I would take more time to research a magazine article than Grassley is doing to make policy decisions, and that worries me. He's making decisions to shape our medical care, and he has no idea how things work in the UK.

And again, Grassley's comment is out there in the public. It carries weight because he's the ranking member of the Finance Committee, and he's working directly on health care reform. Talk shows will pick it up, run with it, and repeat it over and over. People will start to believe it's true, even though it's not.
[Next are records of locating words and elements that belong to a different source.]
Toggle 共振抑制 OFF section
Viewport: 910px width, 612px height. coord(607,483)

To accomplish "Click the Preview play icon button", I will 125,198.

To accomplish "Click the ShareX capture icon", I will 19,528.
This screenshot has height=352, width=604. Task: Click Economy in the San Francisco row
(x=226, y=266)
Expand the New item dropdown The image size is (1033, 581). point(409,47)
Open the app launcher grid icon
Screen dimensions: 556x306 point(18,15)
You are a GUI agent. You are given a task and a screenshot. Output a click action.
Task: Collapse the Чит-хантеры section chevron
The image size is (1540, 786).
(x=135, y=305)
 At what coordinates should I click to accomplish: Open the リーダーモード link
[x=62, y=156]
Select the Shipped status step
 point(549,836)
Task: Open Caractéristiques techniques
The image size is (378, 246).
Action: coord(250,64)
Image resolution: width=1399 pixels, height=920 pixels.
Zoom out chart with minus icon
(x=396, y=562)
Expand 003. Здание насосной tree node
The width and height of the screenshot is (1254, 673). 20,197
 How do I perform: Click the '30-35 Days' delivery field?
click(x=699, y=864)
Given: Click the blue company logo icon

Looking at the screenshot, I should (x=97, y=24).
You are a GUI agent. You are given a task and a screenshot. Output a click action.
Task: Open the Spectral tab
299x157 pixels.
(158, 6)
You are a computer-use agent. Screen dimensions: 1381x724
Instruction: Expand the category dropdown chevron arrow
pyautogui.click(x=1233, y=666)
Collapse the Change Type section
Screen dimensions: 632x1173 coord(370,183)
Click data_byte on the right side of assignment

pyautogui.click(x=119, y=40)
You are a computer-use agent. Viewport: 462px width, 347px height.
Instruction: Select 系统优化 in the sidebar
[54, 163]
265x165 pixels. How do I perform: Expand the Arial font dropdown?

The sad thing is that Grassley has some good ideas about health care reform, but his whacked out, false ideas jeopardize the whole process and fuel an overly-emotional debate. The even sadder thing for all of us is that maybe the reform opponents are right about some things. But they muddy the water up so badly with false statements, that all of that is lost too. In the end, the everyday folks that are suffering now...will continue to suffer later - only they'll be many more of them as time goes on because costs are soaring and fewer companies and people can afford it anymore. But Grassley will still have his insurance, which in the end, is likely what he's most concerned with.